Task item: Every line from the one with "Akzeptieren [button] (367, 2551)" to the end of the data needs to be copied exactly, and no line before it.

Records shown:
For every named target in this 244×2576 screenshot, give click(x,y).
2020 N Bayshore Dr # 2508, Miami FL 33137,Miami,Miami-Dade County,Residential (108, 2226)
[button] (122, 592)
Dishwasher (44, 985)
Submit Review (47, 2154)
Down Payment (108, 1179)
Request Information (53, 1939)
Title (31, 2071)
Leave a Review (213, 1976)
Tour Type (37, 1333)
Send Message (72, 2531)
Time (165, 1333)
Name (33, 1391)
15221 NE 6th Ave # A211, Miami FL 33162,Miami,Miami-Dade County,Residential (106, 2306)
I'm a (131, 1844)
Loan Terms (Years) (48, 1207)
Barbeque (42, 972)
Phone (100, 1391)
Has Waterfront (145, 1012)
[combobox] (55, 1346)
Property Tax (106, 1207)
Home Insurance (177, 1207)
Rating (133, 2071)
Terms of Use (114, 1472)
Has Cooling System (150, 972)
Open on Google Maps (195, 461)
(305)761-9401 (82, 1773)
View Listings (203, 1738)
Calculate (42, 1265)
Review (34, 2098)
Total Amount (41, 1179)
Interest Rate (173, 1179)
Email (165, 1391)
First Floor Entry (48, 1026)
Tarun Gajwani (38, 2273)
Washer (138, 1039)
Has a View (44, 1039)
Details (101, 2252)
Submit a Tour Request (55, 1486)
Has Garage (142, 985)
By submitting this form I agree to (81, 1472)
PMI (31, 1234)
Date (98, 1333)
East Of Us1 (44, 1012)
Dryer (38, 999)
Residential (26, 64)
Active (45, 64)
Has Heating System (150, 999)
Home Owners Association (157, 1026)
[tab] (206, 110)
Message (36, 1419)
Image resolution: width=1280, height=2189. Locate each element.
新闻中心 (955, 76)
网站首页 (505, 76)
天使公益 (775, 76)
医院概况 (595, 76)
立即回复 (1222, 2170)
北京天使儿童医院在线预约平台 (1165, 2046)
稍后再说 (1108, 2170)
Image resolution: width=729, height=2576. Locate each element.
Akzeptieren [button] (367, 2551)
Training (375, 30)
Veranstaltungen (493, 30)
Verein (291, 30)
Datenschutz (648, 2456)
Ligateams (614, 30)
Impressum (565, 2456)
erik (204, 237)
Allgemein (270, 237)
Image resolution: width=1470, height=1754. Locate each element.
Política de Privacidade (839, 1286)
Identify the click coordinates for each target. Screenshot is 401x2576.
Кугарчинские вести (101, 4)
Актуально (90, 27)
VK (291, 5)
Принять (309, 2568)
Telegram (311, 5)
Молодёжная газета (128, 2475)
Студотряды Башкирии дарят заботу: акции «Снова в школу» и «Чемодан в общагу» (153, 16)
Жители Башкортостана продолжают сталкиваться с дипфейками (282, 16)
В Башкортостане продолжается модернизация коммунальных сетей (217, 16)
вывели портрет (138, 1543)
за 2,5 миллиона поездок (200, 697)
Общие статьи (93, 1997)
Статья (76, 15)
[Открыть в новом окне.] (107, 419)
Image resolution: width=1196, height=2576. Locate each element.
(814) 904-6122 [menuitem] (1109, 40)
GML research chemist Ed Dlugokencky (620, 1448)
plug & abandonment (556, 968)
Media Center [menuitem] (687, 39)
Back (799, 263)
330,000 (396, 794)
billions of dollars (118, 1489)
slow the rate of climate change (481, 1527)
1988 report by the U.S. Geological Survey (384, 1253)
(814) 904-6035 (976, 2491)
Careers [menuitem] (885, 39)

Task solution:
Akzeptieren [button] (367, 2551)
Training (375, 30)
Veranstaltungen (493, 30)
Verein (291, 30)
Datenschutz (648, 2456)
Ligateams (614, 30)
Impressum (565, 2456)
erik (204, 237)
Allgemein (270, 237)
Image resolution: width=1470, height=1754. Locate each element.
Política de Privacidade (839, 1286)
Identify the click coordinates for each target. Screenshot is 401x2576.
Кугарчинские вести (101, 4)
Актуально (90, 27)
VK (291, 5)
Принять (309, 2568)
Telegram (311, 5)
Молодёжная газета (128, 2475)
Студотряды Башкирии дарят заботу: акции «Снова в школу» и «Чемодан в общагу» (153, 16)
Жители Башкортостана продолжают сталкиваться с дипфейками (282, 16)
В Башкортостане продолжается модернизация коммунальных сетей (217, 16)
вывели портрет (138, 1543)
за 2,5 миллиона поездок (200, 697)
Общие статьи (93, 1997)
Статья (76, 15)
[Открыть в новом окне.] (107, 419)
Image resolution: width=1196, height=2576. Locate each element.
(814) 904-6122 [menuitem] (1109, 40)
GML research chemist Ed Dlugokencky (620, 1448)
plug & abandonment (556, 968)
Media Center [menuitem] (687, 39)
Back (799, 263)
330,000 (396, 794)
billions of dollars (118, 1489)
slow the rate of climate change (481, 1527)
1988 report by the U.S. Geological Survey (384, 1253)
(814) 904-6035 (976, 2491)
Careers [menuitem] (885, 39)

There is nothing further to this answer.